1926 - Sjostrom's THE WIND, A Masterpiece

This is probably the best movie I've seen in the last four months. The actress Lillian Gish approached MGM in 1926 with a novel called The Wind. The book was about a woman from Virginia relocating to the American West. She ends up in a part of the country where the wind is constantly howling. The film is a love story, a drama, a horror story and a western rolled into a psychological study of a woman's emotional breakdown.


 

Gish was the producer behind this project. She found the book, prepared a synopsis of the story, hired the screenwriter, picked the cast and arranged for the Swedish Director Victor Sjostrom to direct.

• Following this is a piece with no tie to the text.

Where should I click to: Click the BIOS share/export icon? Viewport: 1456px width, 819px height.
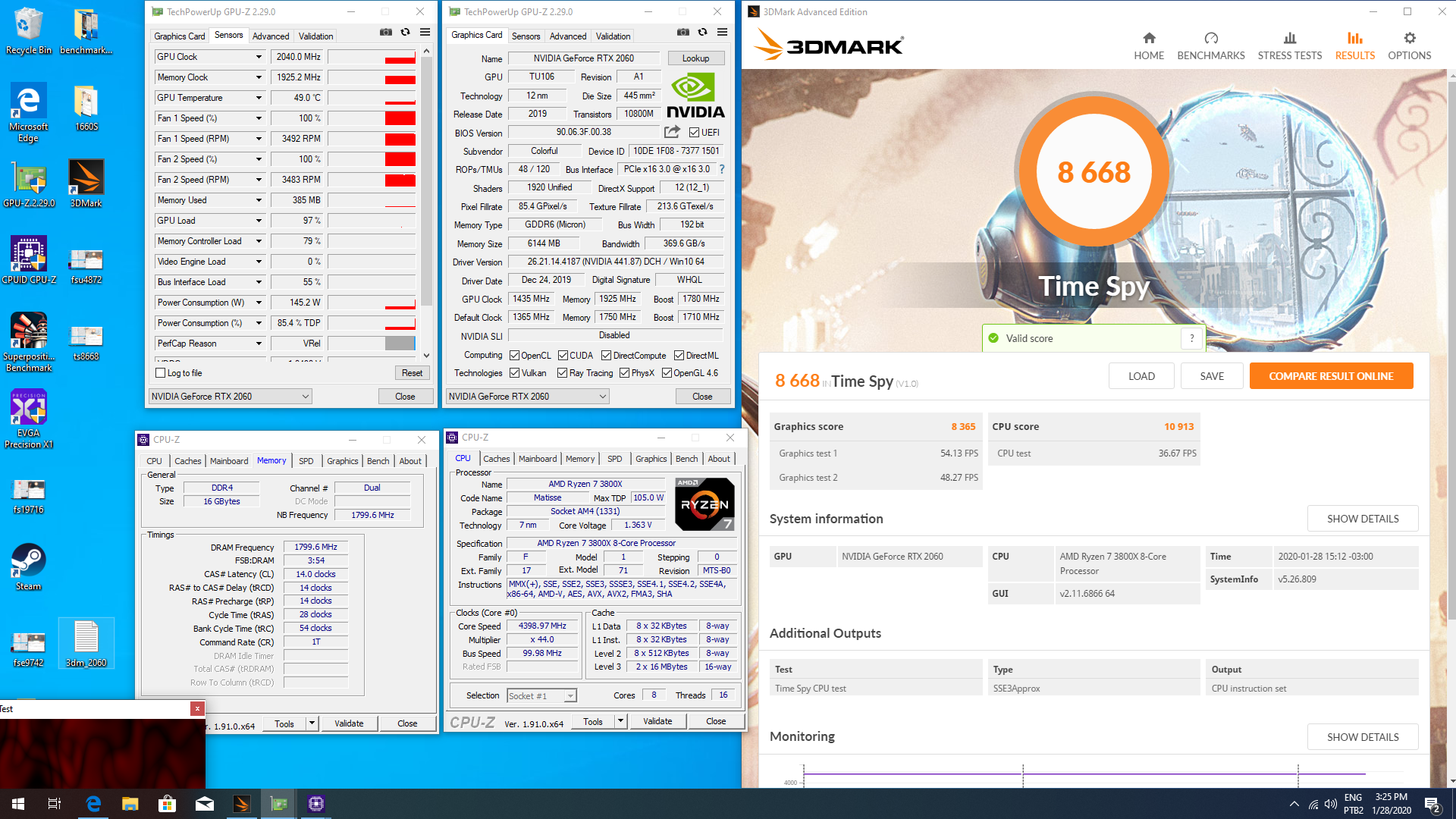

Sjostrom was literally the father of Swedish film. He was a major influence on Ingmar Bergman and appeared in one of Bergman's best films Wild Strawberries in an outstanding performance at the age of 78.

In her introduction to the film, Gish comments that it was the toughest film she ever worked on, and after watching it, she's not kidding. No wimps were allowed making this film, the cast must have taken a real beating during the production.

 


Lillian Gish was one tough little cookie. She started in movies with D.W. Griffith and was still performing at age 96. No film is perfect and apparently MGM was so apprehensive over the film that they literally stuck on a happy ending the last 3 minutes of the film, but ignore it.


The Wind is an outstanding example of a talented European director working with a superb actress and cast and using the technical facilities that a major American studio could bring to produce a brilliant film. Very highly recommended.